> **TEXTO PARA LEITURA**:
<<<<

Os olhos de Stalin piscaram à medida que o intérprete traduziu as palavras. Voltou-se para Roosevelt, que continha um sorriso, para perguntar o que pensava a respeito. O Presidente preferiu gracejar a fim de acalmar as coisas. "Quem sabe, em vez de executar sumariamente cinqüenta mil criminosos de guerra, seja possível nos contentarmos com um número menor," disse. "Talvez, quarenta e nove mil."

Americanos e russos em torno da mesa riram. Anthony Eden, ministro do Exterior inglês, fez um gesto para Churchill de que não passava de uma brincadeira. Mas Stalin não se esquivou do assunto e pediu a cada um dos convidados seus comentários. Adotando uma abordagem diplomática, Eden afirmou que a matéria demandava estudo mais aprofundado. Os americanos disseram que a vitória na Europa ainda estava um pouco distante. Então chegou a vez do filho de Roosevelt, Elliott, oficial de inteligência da força aérea, que acompanhava o pai nas reuniões de cúpula.

O rapaz, sob efeito do champagne que lhe fora prodigamente servido, disse esperar que muitas centenas de milhares de nazis fossem liquidados. Stalin levantou-se, deu a volta e pôs a mão em seu ombro. Quando o ditador propôs um brinde à saúde de Elliott, Churchill confrontou o jovem americano.

"Você quer comprometer as relações entre os aliados?" rugiu. "Sabe o que está dizendo? Como ousa dizer uma coisa dessas?"

E abandonou solenemente a sala. Pela primeira vez em muitos anos, alguém dava as costas a Stalin daquela forma. De pé, na penumbra de uma sala vizinha, o primeiro-ministro sentiu mãos a tocá-lo. Voltando-se, viu Stalin e Vyacheslav Molotov, comissário do Exterior. Ambos deram uma gargalhada. Era só brincadeira, disseram. Não estavam falando a sério.

O líder inglês não se convenceu. Lembrava bem de quando, ainda aliados de Hitler, os soviéticos haviam assassinado 22 mil prisioneiros de guerra poloneses na floresta de Katyn. Não duvidava que Stalin fosse capaz de cumprir sua ameaça. Mas também sabia que qualquer rachadura com o Kremlin seria terrivelmente prejudicial ao esforço de guerra. Assim, voltou para a mesa e, mais tarde, registrou que o restante da noite "decorreu de forma agradável." Segundo Archibald Clark Kerr, embaixador inglês em Moscou, os dois protagonistas encerraram a noite com a mão no ombro um do outro, entreolhando-se.

>>>>

> **PEDIDO DE TRABALHO 1**: Transcreva do texto sobre o jantar com Stalin a parte que vai de "Americanos e russos" até "o jovem americano.", incluindo esse final.
> **PEDIDO DE TRABALHO 2**: Segundo o texto sobre o jantar com Stalin, quantos prisioneiros de guerra poloneses os soviéticos assassinaram na floresta de Katyn?
> **PEDIDO DE TRABALHO 3**: Dê continuidade ao texto sobre o jantar com Stalin a partir do ponto em que ele termina.
As linhas que vêm depois não são necessárias.

> **MATERIAL EXIBIDO**:
<<<<

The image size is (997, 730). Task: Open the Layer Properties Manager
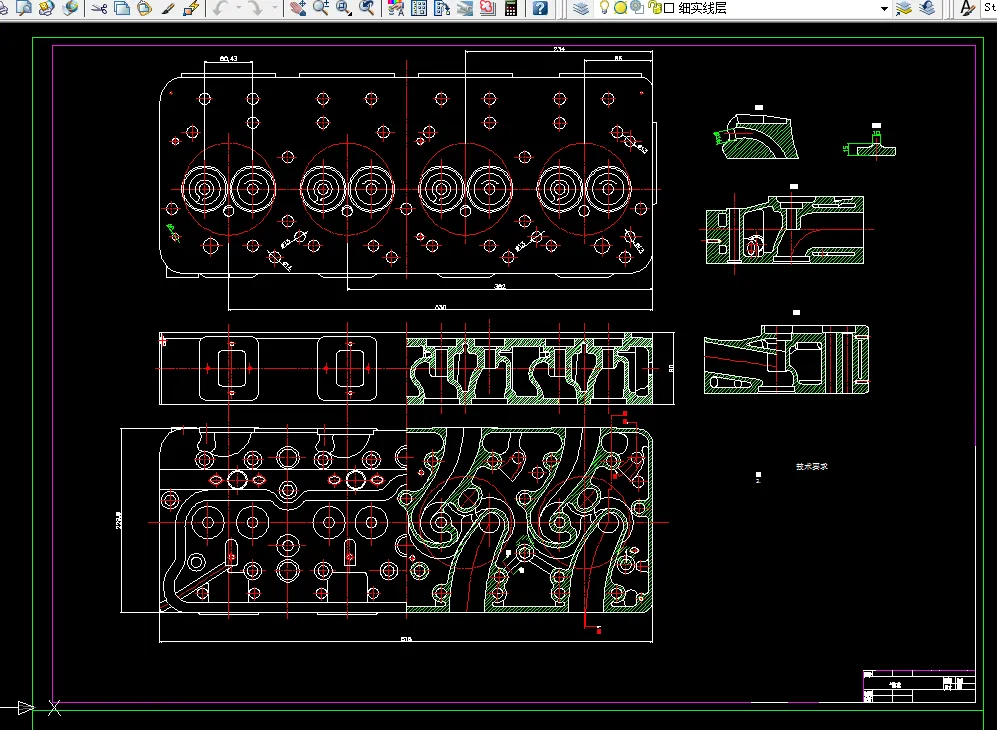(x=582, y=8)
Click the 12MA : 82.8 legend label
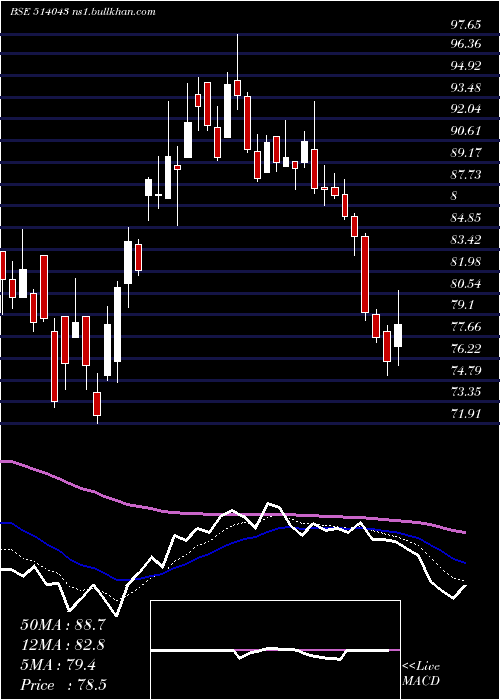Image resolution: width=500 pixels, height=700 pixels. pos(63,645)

>>>>
<<<<

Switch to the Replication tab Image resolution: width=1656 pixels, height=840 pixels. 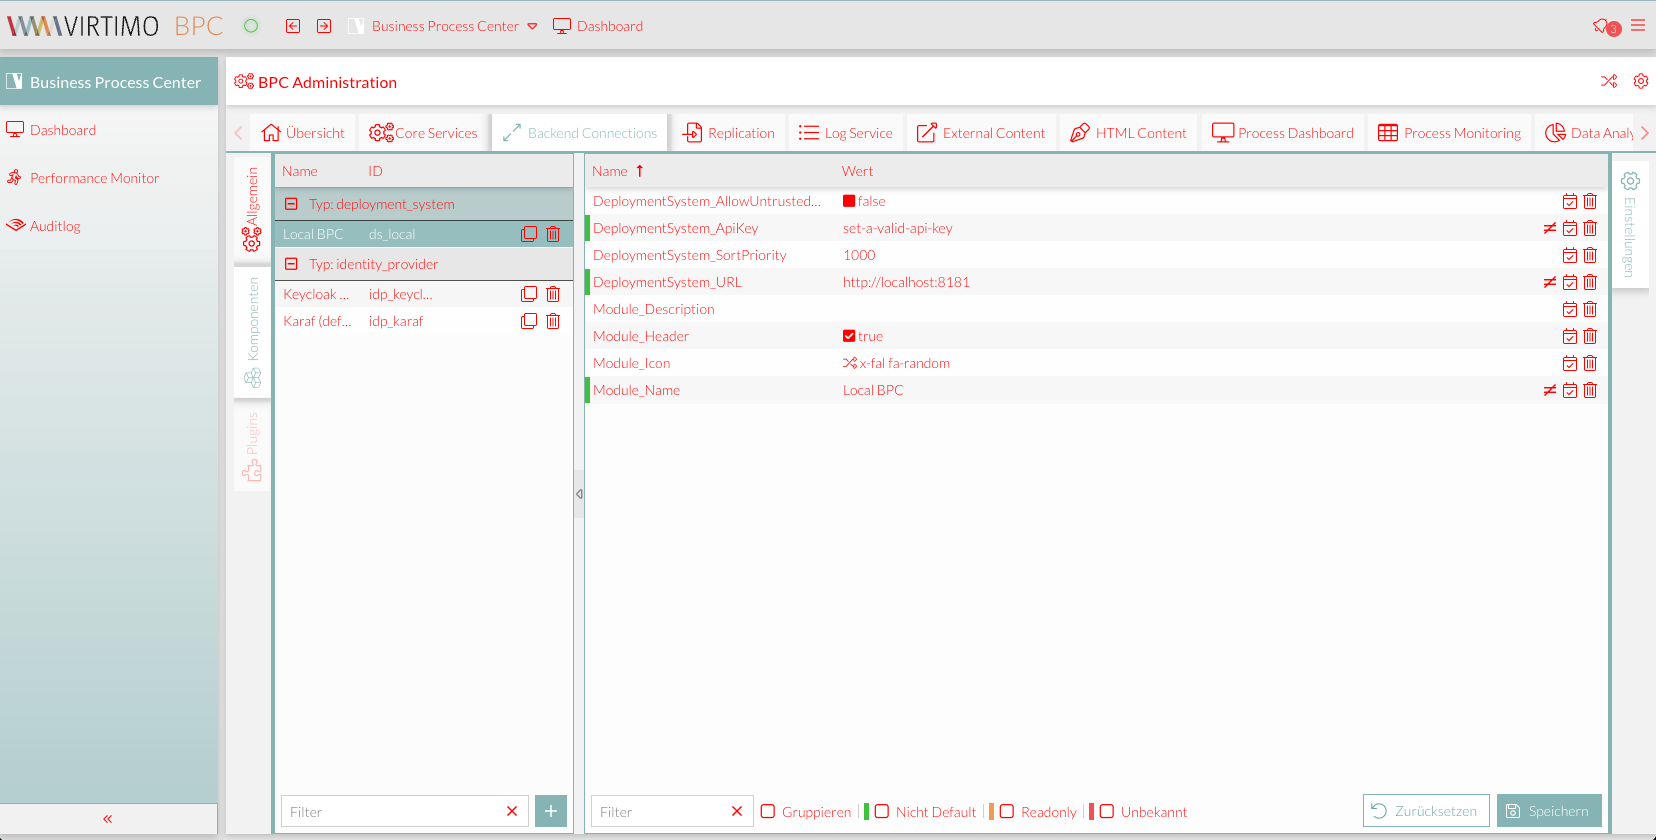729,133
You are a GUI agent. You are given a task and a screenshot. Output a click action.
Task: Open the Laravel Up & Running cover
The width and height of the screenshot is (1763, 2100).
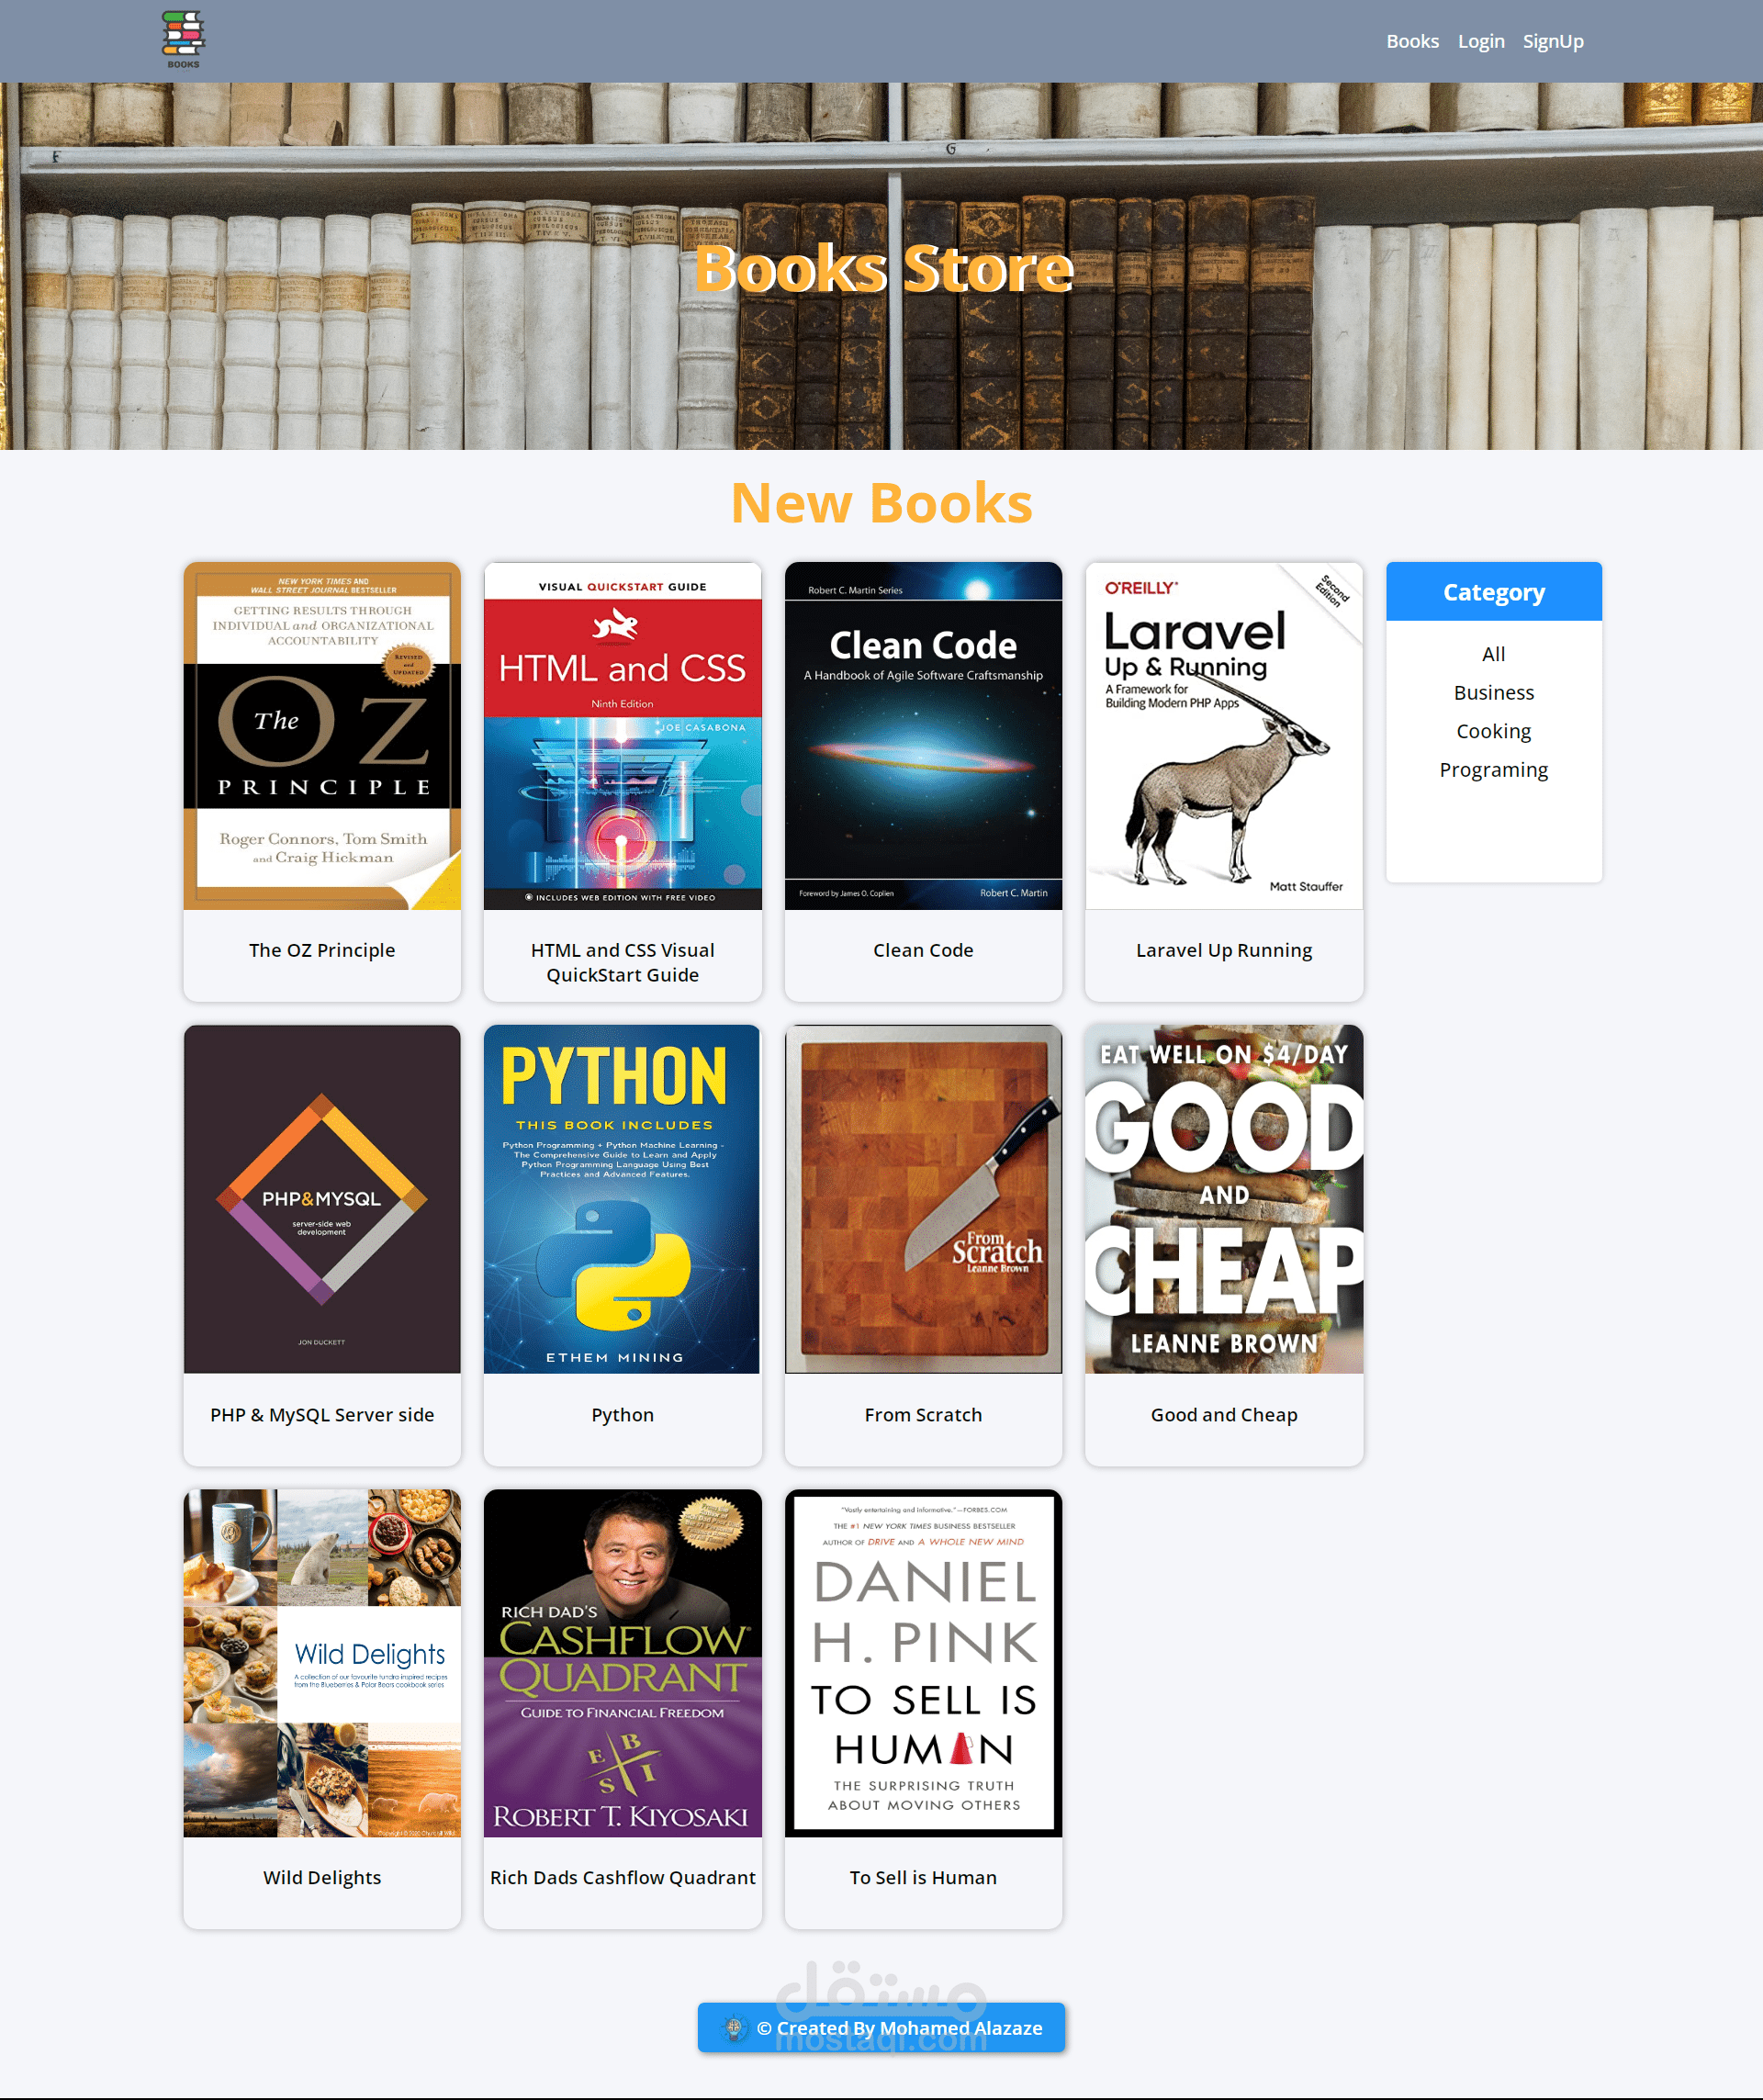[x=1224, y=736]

>>>>
<<<<

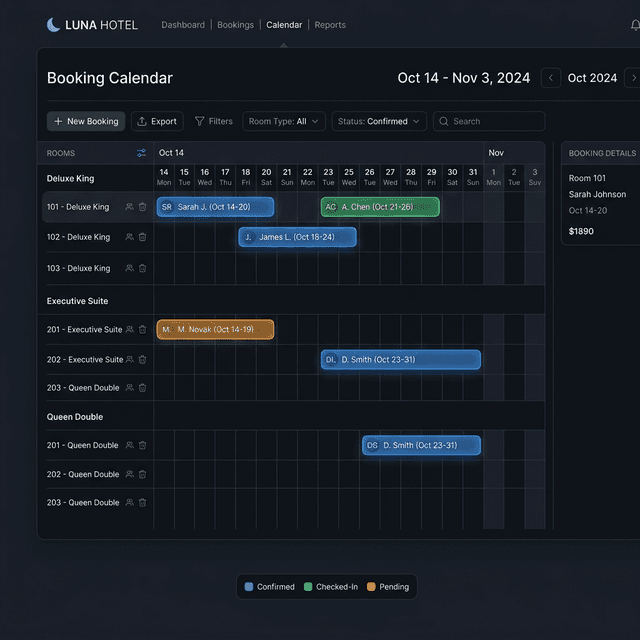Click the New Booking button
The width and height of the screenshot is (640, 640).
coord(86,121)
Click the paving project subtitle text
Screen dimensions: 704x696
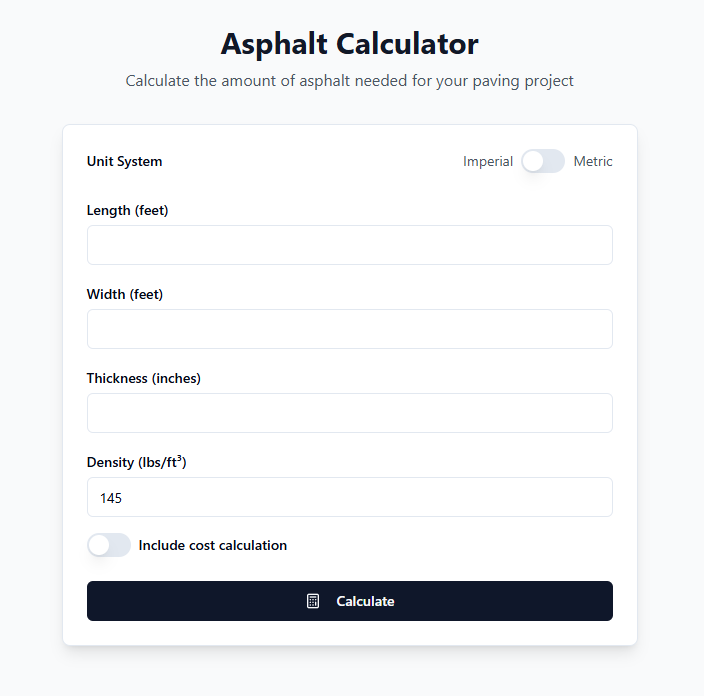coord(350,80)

>>>>

> **RESPOSTA ESPERADA 1**:
Americanos e russos em torno da mesa riram. Anthony Eden, ministro do Exterior inglês, fez um gesto para Churchill de que não passava de uma brincadeira. Mas Stalin não se esquivou do assunto e pediu a cada um dos convidados seus comentários. Adotando uma abordagem diplomática, Eden afirmou que a matéria demandava estudo mais aprofundado. Os americanos disseram que a vitória na Europa ainda estava um pouco distante. Então chegou a vez do filho de Roosevelt, Elliott, oficial de inteligência da força aérea, que acompanhava o pai nas reuniões de cúpula.

O rapaz, sob efeito do champagne que lhe fora prodigamente servido, disse esperar que muitas centenas de milhares de nazis fossem liquidados. Stalin levantou-se, deu a volta e pôs a mão em seu ombro. Quando o ditador propôs um brinde à saúde de Elliott, Churchill confrontou o jovem americano.

> **RESPOSTA ESPERADA 2**: 22 mil.

> **RESPOSTA ESPERADA 3**:
Mas os presságios estavam evidentes. Mais tarde, naquela mesma noite, Harry Hopkins foi à embaixada inglesa para convencer Churchill a não retardar a invasão da França, a "segunda frente" objeto de pressão por parte de Stalin desde 1941. Os americanos e os russos já estavam resolvidos, afirmou o auxiliar de Roosevelt. Os ingleses deviam aderir à resolução. Depois que ele saiu, Churchill conversou melancolicamente com membros de sua delegação sobre guerras que aconteceriam no futuro e disse que bombardeiros ingleses deveriam ter a capacidade de alcançar Moscou. Ao regressar a Londres, descreveu a si mesmo na Conferência de Teerã com "o grande urso russo à sua esquerda, de garras estendidas; do outro lado, o grande búfalo americano; e entre eles o pobre e pequenino asno inglês, o único (...) que sabia o caminho certo de volta para casa."

Além de travar uma guerra em três continentes, os três líderes aliados estavam organizando a esperada paz em encontros como a Conferência de Teerã. Ao contrário do que sucedera na Primeira Guerra Mundial, a Segunda não terminou com a realização de uma só conferência de paz para decidir o futuro do mundo. Em vez disso, o processo transcorreu ao longo de cinco anos, assinalado por encontros pessoais, acordos e conflitos, fazendo emergir profundas discordâncias que tiveram de ser superadas a fim de abrir caminho para a vitória, mas que ressurgiam à medida que se avizinhava o novo mundo. Seis décadas depois, a história de como os Três Grandes costuraram sua aliança e administraram-na para, em seguida, serem surpreendidos por sua incapacidade de preservá-la, é uma lição objetiva e insuperável sobre política internacional no mais alto nível.